**Instructions to follow:** Return only the number of lines in the material below holding the string "ГОДОМ".

**Supplied material:**
________________
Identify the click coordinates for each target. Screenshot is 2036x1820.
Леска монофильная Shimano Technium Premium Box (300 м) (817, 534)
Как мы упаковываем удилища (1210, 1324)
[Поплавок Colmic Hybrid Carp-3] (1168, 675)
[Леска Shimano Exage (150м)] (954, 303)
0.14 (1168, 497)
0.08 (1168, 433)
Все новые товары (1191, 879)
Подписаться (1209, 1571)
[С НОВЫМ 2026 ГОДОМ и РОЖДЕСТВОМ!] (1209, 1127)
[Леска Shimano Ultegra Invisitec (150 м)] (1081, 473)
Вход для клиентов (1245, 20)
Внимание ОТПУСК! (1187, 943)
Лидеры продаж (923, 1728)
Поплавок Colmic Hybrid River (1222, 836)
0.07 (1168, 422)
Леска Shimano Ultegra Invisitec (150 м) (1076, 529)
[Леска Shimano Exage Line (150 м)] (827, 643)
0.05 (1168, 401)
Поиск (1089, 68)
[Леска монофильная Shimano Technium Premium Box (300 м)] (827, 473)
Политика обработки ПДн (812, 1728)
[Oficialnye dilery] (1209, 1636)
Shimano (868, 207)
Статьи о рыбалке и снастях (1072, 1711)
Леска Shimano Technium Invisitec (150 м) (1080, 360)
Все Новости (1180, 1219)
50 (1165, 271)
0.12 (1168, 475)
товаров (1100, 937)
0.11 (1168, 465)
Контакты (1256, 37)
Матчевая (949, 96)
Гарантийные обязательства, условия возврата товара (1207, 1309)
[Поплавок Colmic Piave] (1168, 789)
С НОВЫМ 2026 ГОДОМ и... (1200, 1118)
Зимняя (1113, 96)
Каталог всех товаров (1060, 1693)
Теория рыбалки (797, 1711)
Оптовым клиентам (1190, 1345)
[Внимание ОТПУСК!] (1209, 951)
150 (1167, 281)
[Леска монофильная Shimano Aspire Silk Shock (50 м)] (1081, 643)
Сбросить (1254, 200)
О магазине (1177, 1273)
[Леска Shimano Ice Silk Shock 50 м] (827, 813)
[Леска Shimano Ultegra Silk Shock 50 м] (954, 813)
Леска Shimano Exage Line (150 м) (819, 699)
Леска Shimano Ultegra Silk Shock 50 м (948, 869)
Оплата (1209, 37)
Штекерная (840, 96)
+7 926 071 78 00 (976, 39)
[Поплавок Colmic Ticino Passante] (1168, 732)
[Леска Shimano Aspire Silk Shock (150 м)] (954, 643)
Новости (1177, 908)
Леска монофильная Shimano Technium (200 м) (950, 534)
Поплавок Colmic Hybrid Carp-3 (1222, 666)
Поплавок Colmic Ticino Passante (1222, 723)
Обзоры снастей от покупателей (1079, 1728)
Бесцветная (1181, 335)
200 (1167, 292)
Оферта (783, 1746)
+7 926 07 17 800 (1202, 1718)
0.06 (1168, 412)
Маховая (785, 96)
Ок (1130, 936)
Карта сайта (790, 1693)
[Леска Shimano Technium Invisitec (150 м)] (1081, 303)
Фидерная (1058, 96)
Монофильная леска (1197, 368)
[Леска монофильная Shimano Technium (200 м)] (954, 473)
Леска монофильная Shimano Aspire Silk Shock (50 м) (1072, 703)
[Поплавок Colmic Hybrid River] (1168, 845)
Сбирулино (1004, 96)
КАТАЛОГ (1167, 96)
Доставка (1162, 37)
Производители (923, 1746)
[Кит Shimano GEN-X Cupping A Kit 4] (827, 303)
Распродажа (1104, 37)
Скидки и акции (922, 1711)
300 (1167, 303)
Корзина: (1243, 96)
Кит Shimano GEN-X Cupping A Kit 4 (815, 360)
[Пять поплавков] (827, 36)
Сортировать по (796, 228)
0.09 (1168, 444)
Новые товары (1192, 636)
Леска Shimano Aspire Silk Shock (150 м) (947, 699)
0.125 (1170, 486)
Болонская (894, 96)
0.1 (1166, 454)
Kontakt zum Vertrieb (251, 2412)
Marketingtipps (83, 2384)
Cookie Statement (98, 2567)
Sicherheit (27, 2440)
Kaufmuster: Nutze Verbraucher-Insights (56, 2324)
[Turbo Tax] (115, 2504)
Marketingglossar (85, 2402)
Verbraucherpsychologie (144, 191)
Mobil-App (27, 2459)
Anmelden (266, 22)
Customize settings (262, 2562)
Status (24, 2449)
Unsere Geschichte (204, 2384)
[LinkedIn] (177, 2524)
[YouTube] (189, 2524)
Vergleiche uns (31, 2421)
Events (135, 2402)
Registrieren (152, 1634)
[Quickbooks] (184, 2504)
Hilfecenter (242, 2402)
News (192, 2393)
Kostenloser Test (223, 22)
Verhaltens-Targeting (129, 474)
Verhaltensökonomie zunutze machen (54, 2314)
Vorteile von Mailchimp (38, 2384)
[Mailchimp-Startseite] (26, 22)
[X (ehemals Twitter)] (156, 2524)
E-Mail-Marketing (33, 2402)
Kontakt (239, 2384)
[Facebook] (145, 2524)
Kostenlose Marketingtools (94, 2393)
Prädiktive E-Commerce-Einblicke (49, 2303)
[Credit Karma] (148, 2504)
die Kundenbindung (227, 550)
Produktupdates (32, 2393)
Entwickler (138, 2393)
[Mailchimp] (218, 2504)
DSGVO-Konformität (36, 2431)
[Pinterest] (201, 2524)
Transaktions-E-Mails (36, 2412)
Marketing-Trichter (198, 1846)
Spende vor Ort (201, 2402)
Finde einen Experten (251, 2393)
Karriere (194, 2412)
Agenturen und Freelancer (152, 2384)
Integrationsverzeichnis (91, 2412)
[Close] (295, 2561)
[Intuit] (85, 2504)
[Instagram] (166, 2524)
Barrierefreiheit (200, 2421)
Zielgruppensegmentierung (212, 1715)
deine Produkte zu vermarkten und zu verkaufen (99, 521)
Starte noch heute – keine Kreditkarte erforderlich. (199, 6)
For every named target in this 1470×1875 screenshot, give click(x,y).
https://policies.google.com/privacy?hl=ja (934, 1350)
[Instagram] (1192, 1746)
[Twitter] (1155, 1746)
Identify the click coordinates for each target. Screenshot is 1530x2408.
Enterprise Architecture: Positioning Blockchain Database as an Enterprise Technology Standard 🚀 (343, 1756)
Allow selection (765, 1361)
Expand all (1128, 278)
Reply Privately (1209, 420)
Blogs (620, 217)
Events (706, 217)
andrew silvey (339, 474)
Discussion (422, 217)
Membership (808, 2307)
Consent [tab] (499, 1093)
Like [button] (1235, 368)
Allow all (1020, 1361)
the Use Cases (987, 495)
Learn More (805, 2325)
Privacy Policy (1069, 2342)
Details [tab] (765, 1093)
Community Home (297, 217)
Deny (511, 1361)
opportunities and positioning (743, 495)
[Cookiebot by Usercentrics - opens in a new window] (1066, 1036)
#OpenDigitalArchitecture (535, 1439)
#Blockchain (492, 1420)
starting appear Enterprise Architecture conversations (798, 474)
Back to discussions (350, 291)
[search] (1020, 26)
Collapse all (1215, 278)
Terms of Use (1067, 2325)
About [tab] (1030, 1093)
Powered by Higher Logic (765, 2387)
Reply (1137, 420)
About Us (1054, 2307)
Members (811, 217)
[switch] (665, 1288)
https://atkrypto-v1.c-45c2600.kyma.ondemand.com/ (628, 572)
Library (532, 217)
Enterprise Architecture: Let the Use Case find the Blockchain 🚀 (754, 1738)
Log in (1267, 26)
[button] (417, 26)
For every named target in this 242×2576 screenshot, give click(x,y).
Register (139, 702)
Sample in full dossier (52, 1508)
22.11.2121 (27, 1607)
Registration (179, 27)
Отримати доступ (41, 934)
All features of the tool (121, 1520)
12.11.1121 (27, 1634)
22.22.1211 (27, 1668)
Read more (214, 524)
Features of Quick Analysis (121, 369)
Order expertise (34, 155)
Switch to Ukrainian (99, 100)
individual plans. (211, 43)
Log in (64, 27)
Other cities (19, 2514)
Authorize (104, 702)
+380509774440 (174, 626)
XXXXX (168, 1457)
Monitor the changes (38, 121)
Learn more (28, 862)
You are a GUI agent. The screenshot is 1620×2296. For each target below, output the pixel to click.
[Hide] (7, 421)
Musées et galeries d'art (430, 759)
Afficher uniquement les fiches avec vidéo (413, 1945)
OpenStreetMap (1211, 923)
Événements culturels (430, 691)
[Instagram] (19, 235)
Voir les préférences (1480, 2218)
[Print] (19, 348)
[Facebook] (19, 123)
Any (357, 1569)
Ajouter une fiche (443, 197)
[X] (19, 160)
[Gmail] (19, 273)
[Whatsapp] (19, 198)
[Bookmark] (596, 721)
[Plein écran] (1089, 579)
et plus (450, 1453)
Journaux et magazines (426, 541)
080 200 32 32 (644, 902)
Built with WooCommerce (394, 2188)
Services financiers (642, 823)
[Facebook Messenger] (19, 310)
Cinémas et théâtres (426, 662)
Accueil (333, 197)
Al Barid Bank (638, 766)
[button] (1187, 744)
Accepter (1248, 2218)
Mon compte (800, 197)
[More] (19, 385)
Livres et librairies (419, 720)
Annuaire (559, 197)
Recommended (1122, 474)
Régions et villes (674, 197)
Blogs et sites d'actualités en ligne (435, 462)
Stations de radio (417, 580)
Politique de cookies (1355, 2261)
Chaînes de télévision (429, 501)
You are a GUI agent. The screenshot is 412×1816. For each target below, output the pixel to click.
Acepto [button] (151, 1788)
________________
**Result:** 2